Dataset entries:
┌──

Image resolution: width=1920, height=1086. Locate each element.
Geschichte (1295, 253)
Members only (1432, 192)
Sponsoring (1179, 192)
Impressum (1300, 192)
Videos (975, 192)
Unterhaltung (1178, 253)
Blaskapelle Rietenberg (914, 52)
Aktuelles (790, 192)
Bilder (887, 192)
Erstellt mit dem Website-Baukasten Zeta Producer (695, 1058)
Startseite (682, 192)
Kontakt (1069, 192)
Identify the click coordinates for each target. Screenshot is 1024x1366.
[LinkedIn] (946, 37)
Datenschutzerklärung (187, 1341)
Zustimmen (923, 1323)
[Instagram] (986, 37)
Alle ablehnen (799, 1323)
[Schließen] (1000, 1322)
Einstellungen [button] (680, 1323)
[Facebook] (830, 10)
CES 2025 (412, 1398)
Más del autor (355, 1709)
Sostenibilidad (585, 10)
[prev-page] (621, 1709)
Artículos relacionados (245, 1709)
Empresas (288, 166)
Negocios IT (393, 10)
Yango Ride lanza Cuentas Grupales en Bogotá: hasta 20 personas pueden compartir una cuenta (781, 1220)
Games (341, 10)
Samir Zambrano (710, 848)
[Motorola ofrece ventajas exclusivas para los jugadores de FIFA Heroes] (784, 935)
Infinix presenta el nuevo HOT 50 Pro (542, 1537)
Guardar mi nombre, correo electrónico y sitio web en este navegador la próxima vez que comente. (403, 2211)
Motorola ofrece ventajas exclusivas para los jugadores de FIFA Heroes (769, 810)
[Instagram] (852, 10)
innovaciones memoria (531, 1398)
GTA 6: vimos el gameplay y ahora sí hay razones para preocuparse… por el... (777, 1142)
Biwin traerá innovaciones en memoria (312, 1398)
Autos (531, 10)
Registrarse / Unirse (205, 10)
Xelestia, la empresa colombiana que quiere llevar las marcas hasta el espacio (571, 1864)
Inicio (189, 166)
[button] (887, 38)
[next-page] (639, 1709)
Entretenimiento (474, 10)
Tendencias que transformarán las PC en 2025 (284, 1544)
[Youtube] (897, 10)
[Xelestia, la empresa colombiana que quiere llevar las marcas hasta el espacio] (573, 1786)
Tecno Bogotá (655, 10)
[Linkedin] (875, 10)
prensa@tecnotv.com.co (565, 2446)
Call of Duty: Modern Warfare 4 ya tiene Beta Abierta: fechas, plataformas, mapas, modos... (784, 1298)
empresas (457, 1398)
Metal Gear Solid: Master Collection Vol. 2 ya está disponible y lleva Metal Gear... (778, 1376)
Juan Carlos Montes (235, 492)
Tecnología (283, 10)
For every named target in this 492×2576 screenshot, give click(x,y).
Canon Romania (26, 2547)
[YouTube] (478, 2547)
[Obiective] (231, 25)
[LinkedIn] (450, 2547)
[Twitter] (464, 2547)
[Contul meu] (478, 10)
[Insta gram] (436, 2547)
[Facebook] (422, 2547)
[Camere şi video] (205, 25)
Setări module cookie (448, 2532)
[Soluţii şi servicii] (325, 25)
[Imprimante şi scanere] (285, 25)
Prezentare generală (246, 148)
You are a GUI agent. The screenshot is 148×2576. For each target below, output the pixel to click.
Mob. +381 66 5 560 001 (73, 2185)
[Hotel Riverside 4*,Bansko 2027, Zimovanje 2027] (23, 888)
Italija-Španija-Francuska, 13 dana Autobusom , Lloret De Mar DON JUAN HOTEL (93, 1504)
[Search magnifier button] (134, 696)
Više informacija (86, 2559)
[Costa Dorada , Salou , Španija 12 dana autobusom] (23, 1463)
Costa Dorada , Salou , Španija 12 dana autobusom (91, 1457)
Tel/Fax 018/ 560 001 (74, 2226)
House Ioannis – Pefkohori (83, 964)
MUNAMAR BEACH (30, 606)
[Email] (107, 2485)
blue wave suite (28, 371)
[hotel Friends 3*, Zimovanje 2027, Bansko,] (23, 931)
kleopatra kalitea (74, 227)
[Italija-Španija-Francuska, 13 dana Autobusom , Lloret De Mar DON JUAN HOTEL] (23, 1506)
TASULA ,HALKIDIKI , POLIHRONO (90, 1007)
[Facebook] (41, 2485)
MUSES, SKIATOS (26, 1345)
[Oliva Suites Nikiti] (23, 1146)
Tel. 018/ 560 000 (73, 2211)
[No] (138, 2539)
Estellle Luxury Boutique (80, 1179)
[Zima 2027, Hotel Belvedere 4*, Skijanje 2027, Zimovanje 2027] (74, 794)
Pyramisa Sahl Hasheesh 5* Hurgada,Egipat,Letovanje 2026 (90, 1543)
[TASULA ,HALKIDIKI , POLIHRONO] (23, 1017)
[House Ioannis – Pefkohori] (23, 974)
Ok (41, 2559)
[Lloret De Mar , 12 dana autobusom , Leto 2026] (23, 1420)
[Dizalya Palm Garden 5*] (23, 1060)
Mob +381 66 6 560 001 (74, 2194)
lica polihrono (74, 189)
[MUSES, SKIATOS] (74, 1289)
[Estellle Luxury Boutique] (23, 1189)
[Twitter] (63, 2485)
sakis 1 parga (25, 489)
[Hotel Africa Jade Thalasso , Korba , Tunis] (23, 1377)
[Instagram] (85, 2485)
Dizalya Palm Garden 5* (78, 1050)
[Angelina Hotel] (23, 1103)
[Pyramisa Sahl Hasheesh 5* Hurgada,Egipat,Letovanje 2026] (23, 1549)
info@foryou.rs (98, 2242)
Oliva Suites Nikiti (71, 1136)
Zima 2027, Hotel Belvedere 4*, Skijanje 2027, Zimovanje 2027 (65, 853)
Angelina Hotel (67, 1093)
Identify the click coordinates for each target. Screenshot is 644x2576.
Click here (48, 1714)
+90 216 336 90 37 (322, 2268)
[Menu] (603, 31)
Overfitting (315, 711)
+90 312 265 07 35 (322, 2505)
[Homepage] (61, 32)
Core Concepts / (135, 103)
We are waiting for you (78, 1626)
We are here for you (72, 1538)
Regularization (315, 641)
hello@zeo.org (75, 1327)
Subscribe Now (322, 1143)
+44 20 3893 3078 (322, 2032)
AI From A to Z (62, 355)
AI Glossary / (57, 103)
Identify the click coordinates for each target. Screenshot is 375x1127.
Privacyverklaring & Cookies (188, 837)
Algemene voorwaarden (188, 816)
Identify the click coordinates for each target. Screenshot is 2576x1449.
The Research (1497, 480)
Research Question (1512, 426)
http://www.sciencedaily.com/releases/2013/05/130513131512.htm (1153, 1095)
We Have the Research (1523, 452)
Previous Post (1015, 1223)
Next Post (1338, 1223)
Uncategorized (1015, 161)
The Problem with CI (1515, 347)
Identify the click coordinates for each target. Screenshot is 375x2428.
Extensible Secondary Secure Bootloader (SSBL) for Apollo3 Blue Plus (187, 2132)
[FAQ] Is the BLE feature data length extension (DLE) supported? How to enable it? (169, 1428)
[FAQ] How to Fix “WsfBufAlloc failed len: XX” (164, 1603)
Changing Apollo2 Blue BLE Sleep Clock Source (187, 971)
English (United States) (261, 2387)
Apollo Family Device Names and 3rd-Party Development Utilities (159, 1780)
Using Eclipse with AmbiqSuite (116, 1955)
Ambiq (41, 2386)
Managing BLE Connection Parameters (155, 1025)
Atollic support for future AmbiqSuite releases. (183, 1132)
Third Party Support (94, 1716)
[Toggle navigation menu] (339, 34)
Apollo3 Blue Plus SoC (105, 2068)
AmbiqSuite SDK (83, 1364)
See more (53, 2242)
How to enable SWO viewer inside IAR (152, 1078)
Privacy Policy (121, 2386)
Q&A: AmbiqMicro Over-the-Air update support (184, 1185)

└──

◆ Brief ◆
Every entry above should be retyped exactly as it appears.

◆ Response to the task ◆
Image resolution: width=1920, height=1086. Locate each element.
Geschichte (1295, 253)
Members only (1432, 192)
Sponsoring (1179, 192)
Impressum (1300, 192)
Videos (975, 192)
Unterhaltung (1178, 253)
Blaskapelle Rietenberg (914, 52)
Aktuelles (790, 192)
Bilder (887, 192)
Erstellt mit dem Website-Baukasten Zeta Producer (695, 1058)
Startseite (682, 192)
Kontakt (1069, 192)
Identify the click coordinates for each target. Screenshot is 1024x1366.
[LinkedIn] (946, 37)
Datenschutzerklärung (187, 1341)
Zustimmen (923, 1323)
[Instagram] (986, 37)
Alle ablehnen (799, 1323)
[Schließen] (1000, 1322)
Einstellungen [button] (680, 1323)
[Facebook] (830, 10)
CES 2025 (412, 1398)
Más del autor (355, 1709)
Sostenibilidad (585, 10)
[prev-page] (621, 1709)
Artículos relacionados (245, 1709)
Empresas (288, 166)
Negocios IT (393, 10)
Yango Ride lanza Cuentas Grupales en Bogotá: hasta 20 personas pueden compartir una cuenta (781, 1220)
Games (341, 10)
Samir Zambrano (710, 848)
[Motorola ofrece ventajas exclusivas para los jugadores de FIFA Heroes] (784, 935)
Infinix presenta el nuevo HOT 50 Pro (542, 1537)
Guardar mi nombre, correo electrónico y sitio web en este navegador la próxima vez que comente. (403, 2211)
Motorola ofrece ventajas exclusivas para los jugadores de FIFA Heroes (769, 810)
[Instagram] (852, 10)
innovaciones memoria (531, 1398)
GTA 6: vimos el gameplay y ahora sí hay razones para preocuparse… por el... (777, 1142)
Biwin traerá innovaciones en memoria (312, 1398)
Autos (531, 10)
Registrarse / Unirse (205, 10)
Xelestia, la empresa colombiana que quiere llevar las marcas hasta el espacio (571, 1864)
Inicio (189, 166)
[button] (887, 38)
[next-page] (639, 1709)
Entretenimiento (474, 10)
Tendencias que transformarán las PC en 2025 (284, 1544)
[Youtube] (897, 10)
[Xelestia, la empresa colombiana que quiere llevar las marcas hasta el espacio] (573, 1786)
Tecno Bogotá (655, 10)
[Linkedin] (875, 10)
prensa@tecnotv.com.co (565, 2446)
Call of Duty: Modern Warfare 4 ya tiene Beta Abierta: fechas, plataformas, mapas, modos... (784, 1298)
empresas (457, 1398)
Metal Gear Solid: Master Collection Vol. 2 ya está disponible y lleva Metal Gear... (778, 1376)
Juan Carlos Montes (235, 492)
Tecnología (283, 10)
For every named target in this 492×2576 screenshot, give click(x,y).
Canon Romania (26, 2547)
[YouTube] (478, 2547)
[Obiective] (231, 25)
[LinkedIn] (450, 2547)
[Twitter] (464, 2547)
[Contul meu] (478, 10)
[Insta gram] (436, 2547)
[Facebook] (422, 2547)
[Camere şi video] (205, 25)
Setări module cookie (448, 2532)
[Soluţii şi servicii] (325, 25)
[Imprimante şi scanere] (285, 25)
Prezentare generală (246, 148)
You are a GUI agent. The screenshot is 148×2576. For each target below, output the pixel to click.
Mob. +381 66 5 560 001 (73, 2185)
[Hotel Riverside 4*,Bansko 2027, Zimovanje 2027] (23, 888)
Italija-Španija-Francuska, 13 dana Autobusom , Lloret De Mar DON JUAN HOTEL (93, 1504)
[Search magnifier button] (134, 696)
Više informacija (86, 2559)
[Costa Dorada , Salou , Španija 12 dana autobusom] (23, 1463)
Costa Dorada , Salou , Španija 12 dana autobusom (91, 1457)
Tel/Fax 018/ 560 001 (74, 2226)
House Ioannis – Pefkohori (83, 964)
MUNAMAR BEACH (30, 606)
[Email] (107, 2485)
blue wave suite (28, 371)
[hotel Friends 3*, Zimovanje 2027, Bansko,] (23, 931)
kleopatra kalitea (74, 227)
[Italija-Španija-Francuska, 13 dana Autobusom , Lloret De Mar DON JUAN HOTEL] (23, 1506)
TASULA ,HALKIDIKI , POLIHRONO (90, 1007)
[Facebook] (41, 2485)
MUSES, SKIATOS (26, 1345)
[Oliva Suites Nikiti] (23, 1146)
Tel. 018/ 560 000 (73, 2211)
[No] (138, 2539)
Estellle Luxury Boutique (80, 1179)
[Zima 2027, Hotel Belvedere 4*, Skijanje 2027, Zimovanje 2027] (74, 794)
Pyramisa Sahl Hasheesh 5* Hurgada,Egipat,Letovanje 2026 (90, 1543)
[TASULA ,HALKIDIKI , POLIHRONO] (23, 1017)
[House Ioannis – Pefkohori] (23, 974)
Ok (41, 2559)
[Lloret De Mar , 12 dana autobusom , Leto 2026] (23, 1420)
[Dizalya Palm Garden 5*] (23, 1060)
Mob +381 66 6 560 001 (74, 2194)
lica polihrono (74, 189)
[MUSES, SKIATOS] (74, 1289)
[Estellle Luxury Boutique] (23, 1189)
[Twitter] (63, 2485)
sakis 1 parga (25, 489)
[Hotel Africa Jade Thalasso , Korba , Tunis] (23, 1377)
[Instagram] (85, 2485)
Dizalya Palm Garden 5* (78, 1050)
[Angelina Hotel] (23, 1103)
[Pyramisa Sahl Hasheesh 5* Hurgada,Egipat,Letovanje 2026] (23, 1549)
info@foryou.rs (98, 2242)
Oliva Suites Nikiti (71, 1136)
Zima 2027, Hotel Belvedere 4*, Skijanje 2027, Zimovanje 2027 (65, 853)
Angelina Hotel (67, 1093)
Identify the click coordinates for each target. Screenshot is 644x2576.
Click here (48, 1714)
+90 216 336 90 37 (322, 2268)
[Menu] (603, 31)
Overfitting (315, 711)
+90 312 265 07 35 (322, 2505)
[Homepage] (61, 32)
Core Concepts / (135, 103)
We are waiting for you (78, 1626)
We are here for you (72, 1538)
Regularization (315, 641)
hello@zeo.org (75, 1327)
Subscribe Now (322, 1143)
+44 20 3893 3078 (322, 2032)
AI From A to Z (62, 355)
AI Glossary / (57, 103)
Identify the click coordinates for each target. Screenshot is 375x1127.
Privacyverklaring & Cookies (188, 837)
Algemene voorwaarden (188, 816)
Identify the click coordinates for each target. Screenshot is 2576x1449.
The Research (1497, 480)
Research Question (1512, 426)
http://www.sciencedaily.com/releases/2013/05/130513131512.htm (1153, 1095)
We Have the Research (1523, 452)
Previous Post (1015, 1223)
Next Post (1338, 1223)
Uncategorized (1015, 161)
The Problem with CI (1515, 347)
Identify the click coordinates for each target. Screenshot is 375x2428.
Extensible Secondary Secure Bootloader (SSBL) for Apollo3 Blue Plus (187, 2132)
[FAQ] Is the BLE feature data length extension (DLE) supported? How to enable it? (169, 1428)
[FAQ] How to Fix “WsfBufAlloc failed len: XX” (164, 1603)
Changing Apollo2 Blue BLE Sleep Clock Source (187, 971)
English (United States) (261, 2387)
Apollo Family Device Names and 3rd-Party Development Utilities (159, 1780)
Using Eclipse with AmbiqSuite (116, 1955)
Ambiq (41, 2386)
Managing BLE Connection Parameters (155, 1025)
Atollic support for future AmbiqSuite releases. (183, 1132)
Third Party Support (94, 1716)
[Toggle navigation menu] (339, 34)
Apollo3 Blue Plus SoC (105, 2068)
AmbiqSuite SDK (83, 1364)
See more (53, 2242)
How to enable SWO viewer inside IAR (152, 1078)
Privacy Policy (121, 2386)
Q&A: AmbiqMicro Over-the-Air update support (184, 1185)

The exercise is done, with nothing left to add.